Mr Gove believes there has been a plot by extremist Muslims to take over schools in Birmingham, according to The Times.
He thinks there is reluctance to tackle the issue in government departments, especially Home Office.
But a Home Office source told the BBC "he was trying to make it someone else's problem".
Those around Mr Gove pointed out it was his view that for over a generation there had been a reluctance in Whitehall to confront extremism unless it developed into terrorism - and his criticism did not relate specifically to the current home secretary.
But a Home Office source was blunt, telling the BBC: "The Department for Education is responsible for schools, the Home Office is not."
"They have got a problem and they are trying to make it someone else's problem," the source added.
A source close to Mr Gove said the education secretary thought "Theresa May was an excellent home secretary".
The BBC's political editor, Nick Robinson, said the row amounted to "an old-fashioned Whitehall turf war", with two senior ministers differing over how to combat Islamic extremism.
"I understand that Michael Gove and Theresa May clashed at a recent meeting of what's called the Extremism Task Force - a committee of cabinet ministers set up by David Cameron.
"They argued about how to define extremism. Mr Gove has long argued that Whitehall is too soft on extremism; that it only confronts people once they've turned to violence; that you should 'drain the swamp' and not wait for 'the crocodiles to reach the boat'.
"At the meeting he argued for a broader definition. Mrs May, for a narrower one. She won."
Nevertheless, the pair have insisted they are united.
In a statement, they said: "The Department for Education and the Home Office take the problems in Birmingham schools and all issues relating to extremism very seriously.
"Michael Gove and Theresa May are working together to ensure we get to the bottom of what has happened in Birmingham and take the necessary steps to fix it."
A government spokesman added: "There is no difference between the education secretary and the home secretary who are both working energetically together to tackle the challenge posed by any form of extremism."
But Tristram Hunt, Labour's Shadow Education Secretary, said now was not the time for a Whitehall turf war.

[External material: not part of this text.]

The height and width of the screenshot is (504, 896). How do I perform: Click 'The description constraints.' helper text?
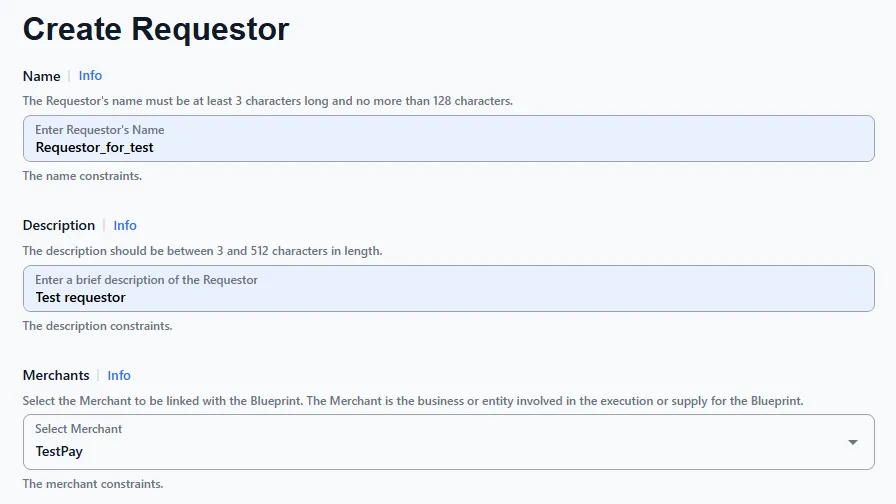[x=97, y=326]
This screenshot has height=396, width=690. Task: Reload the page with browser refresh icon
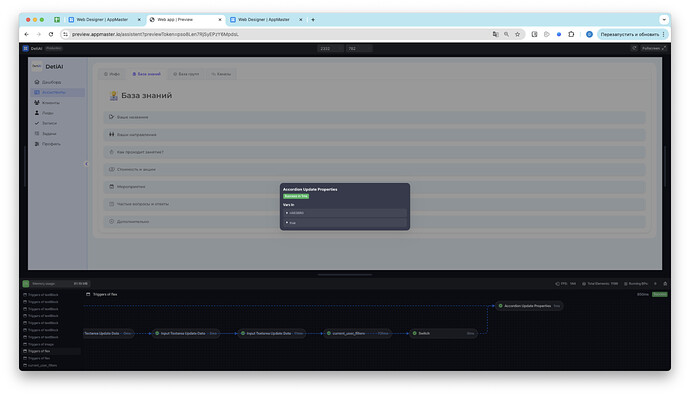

"Michael Gove has failed to act on the early warning signs to prevent the sort of situation we are seeing in schools in Birmingham.
"But by refusing to act, Michael Gove is paving the way for more fragile schools to run into trouble."
Shadow Home Secretary Yvette Cooper said: "For two such senior ministers to launch a vitriolic public blame game in this way is appalling and irresponsible when they should be working together to sort out such serious problems.
"Preventing extremism is immensely important - in communities and in schools. The truth is that Michael Gove's reforms have made it easier, not harder, for schools to be run inappropriately.
"This is bad government and David Cameron should sort it out."
Three of the Birmingham schools inspected in the wake of the so-called Trojan Horse allegations have published the findings of their Ofsted reports.
They are rated "outstanding" or "good", although one urges governors to prepare students for "multicultural Britain".
The inspection of 21 schools in Birmingham was a response to claims of a takeover strategy by a hardline Muslim group.
Although there have been plans for all the inspection findings to be published together, this has been pre-empted by repeated reports that five or more of the schools have been found inadequate.
Individual schools, with positive outcomes, have also begun to publish their own report findings.
These include Ninestiles School - an academy in Acocks Green - Small Heath School, and Washwood Heath Academy.
A spokeswoman for the Department for Education spokeswoman said it investigating all evidence put to it in conjunction with Ofsted, Birmingham City Council and the police.